_Task details_
Wherever the string "speaker" shows up in the data below, copy the whole line.

──────────

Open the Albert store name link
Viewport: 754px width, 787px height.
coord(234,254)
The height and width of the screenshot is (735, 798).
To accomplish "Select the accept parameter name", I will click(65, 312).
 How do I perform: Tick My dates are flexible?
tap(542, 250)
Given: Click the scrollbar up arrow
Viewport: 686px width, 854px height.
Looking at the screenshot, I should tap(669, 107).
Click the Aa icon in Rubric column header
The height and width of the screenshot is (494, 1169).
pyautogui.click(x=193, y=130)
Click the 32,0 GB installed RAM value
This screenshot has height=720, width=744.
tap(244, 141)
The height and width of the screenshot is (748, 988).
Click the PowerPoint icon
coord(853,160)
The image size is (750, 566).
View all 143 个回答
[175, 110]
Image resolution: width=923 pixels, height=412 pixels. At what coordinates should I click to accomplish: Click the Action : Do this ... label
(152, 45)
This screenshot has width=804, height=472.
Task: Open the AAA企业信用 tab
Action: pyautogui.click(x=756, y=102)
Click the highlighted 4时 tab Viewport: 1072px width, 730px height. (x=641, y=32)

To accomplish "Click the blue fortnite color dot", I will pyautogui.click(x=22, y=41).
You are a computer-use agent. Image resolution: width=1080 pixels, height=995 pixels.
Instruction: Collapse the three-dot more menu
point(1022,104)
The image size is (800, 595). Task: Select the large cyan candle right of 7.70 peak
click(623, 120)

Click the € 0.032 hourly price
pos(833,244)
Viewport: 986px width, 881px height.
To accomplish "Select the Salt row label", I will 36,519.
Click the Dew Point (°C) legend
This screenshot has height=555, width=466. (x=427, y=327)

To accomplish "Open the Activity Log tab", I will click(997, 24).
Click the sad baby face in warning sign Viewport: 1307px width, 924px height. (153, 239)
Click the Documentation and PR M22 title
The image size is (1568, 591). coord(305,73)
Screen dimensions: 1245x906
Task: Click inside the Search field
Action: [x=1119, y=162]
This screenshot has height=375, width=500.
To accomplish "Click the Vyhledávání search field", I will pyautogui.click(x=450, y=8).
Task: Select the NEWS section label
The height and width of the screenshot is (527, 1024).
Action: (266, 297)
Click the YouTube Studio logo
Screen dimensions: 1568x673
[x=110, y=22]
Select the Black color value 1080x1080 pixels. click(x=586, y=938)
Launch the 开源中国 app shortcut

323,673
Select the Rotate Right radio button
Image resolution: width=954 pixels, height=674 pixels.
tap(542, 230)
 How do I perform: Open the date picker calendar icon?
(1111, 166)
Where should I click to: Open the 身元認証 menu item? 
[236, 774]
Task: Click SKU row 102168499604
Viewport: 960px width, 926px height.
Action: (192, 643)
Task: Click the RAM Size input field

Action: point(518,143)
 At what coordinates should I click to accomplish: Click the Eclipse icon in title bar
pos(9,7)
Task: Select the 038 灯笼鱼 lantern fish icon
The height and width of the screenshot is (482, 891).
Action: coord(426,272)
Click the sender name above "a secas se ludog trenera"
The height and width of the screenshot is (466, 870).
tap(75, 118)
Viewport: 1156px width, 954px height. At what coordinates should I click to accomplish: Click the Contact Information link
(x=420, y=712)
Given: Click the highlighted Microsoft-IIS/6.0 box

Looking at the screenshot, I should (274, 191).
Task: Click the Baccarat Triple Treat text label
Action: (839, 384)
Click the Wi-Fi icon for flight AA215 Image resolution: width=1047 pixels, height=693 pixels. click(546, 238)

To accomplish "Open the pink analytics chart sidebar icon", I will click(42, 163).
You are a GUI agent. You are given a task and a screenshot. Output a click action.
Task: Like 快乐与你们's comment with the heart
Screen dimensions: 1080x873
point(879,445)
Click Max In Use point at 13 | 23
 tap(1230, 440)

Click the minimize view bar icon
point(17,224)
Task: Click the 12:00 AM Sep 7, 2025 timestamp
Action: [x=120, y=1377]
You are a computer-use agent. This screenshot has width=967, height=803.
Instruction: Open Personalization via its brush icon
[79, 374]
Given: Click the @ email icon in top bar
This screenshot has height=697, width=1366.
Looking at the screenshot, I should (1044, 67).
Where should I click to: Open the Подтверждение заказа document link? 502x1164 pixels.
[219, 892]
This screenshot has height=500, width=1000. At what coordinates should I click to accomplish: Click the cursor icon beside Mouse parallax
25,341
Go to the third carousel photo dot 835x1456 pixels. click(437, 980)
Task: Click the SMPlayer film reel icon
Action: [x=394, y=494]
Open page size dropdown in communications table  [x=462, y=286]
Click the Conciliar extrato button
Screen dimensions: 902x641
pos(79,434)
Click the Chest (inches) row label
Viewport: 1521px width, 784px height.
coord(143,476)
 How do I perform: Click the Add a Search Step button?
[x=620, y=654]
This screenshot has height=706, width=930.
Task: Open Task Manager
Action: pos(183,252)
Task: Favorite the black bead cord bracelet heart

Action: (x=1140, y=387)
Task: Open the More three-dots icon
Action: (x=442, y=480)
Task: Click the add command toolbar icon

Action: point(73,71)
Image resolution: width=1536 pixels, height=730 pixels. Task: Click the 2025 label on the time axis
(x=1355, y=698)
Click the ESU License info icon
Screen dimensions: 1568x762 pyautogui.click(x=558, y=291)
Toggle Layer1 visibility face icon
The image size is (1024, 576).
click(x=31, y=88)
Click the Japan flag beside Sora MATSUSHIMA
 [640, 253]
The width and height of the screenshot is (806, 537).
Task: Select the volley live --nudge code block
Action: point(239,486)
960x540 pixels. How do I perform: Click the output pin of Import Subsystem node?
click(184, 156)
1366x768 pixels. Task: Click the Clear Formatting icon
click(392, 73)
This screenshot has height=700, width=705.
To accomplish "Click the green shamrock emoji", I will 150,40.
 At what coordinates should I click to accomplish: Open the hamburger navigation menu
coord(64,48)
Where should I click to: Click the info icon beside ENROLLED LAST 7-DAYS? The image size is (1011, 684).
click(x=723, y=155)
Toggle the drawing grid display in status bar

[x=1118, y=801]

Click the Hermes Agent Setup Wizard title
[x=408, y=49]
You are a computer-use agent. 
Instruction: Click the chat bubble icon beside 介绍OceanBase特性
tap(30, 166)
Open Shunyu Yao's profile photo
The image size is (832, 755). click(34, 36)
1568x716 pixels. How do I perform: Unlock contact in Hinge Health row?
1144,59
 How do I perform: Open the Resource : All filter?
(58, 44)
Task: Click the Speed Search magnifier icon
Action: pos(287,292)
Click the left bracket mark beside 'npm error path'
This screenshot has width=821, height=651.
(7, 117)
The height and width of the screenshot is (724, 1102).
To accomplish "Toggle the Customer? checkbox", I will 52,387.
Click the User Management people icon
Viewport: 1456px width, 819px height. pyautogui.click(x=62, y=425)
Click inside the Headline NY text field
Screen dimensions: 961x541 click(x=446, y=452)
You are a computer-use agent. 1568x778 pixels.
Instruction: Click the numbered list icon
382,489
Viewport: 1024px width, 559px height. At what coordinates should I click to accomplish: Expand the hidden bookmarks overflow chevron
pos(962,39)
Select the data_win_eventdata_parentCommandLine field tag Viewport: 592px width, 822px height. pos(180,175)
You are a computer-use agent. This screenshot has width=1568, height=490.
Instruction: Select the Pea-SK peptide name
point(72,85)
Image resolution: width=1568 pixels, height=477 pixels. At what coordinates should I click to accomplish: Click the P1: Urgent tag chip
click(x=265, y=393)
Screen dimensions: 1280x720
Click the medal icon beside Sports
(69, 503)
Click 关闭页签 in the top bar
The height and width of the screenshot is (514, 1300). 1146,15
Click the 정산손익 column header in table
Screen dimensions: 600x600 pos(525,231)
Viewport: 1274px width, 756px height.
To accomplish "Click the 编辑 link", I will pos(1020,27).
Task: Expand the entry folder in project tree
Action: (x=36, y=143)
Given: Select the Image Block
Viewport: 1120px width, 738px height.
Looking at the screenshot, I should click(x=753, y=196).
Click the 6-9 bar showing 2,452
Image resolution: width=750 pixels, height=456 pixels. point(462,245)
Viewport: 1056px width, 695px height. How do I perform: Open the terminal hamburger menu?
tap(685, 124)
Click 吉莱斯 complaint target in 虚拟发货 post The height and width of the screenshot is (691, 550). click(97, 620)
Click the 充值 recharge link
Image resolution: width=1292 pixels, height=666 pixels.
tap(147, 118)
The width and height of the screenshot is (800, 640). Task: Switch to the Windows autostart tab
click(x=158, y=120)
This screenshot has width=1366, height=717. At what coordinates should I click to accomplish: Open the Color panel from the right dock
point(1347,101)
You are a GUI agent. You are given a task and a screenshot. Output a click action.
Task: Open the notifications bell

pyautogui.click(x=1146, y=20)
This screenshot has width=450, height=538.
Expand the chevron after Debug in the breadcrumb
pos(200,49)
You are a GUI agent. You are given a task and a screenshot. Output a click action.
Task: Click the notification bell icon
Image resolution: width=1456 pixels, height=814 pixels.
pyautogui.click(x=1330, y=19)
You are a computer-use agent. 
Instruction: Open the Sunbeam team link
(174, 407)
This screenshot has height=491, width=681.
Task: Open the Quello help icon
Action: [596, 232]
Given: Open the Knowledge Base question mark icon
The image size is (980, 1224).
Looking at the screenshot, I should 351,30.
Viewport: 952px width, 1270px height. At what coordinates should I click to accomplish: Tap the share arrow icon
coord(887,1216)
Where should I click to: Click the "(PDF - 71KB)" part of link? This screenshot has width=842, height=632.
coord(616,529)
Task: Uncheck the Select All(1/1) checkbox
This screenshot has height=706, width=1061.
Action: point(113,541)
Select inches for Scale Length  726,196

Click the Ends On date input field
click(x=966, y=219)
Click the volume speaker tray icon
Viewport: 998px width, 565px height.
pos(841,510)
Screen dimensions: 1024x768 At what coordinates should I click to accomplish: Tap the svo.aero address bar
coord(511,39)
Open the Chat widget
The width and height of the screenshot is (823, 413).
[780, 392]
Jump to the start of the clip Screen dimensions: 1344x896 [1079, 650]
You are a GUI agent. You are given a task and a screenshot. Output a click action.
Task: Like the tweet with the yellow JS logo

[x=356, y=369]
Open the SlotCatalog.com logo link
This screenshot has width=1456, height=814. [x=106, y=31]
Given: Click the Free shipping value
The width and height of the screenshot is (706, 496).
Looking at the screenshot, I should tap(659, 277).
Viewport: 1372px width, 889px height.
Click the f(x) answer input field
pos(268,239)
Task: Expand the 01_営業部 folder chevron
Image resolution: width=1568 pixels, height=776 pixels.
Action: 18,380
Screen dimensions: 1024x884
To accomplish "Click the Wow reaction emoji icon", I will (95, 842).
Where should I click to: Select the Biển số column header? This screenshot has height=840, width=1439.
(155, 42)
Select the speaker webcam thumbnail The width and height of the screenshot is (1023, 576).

──────────

_Problem solution_
Click the volume speaker tray icon
Select the speaker webcam thumbnail The width and height of the screenshot is (1023, 576).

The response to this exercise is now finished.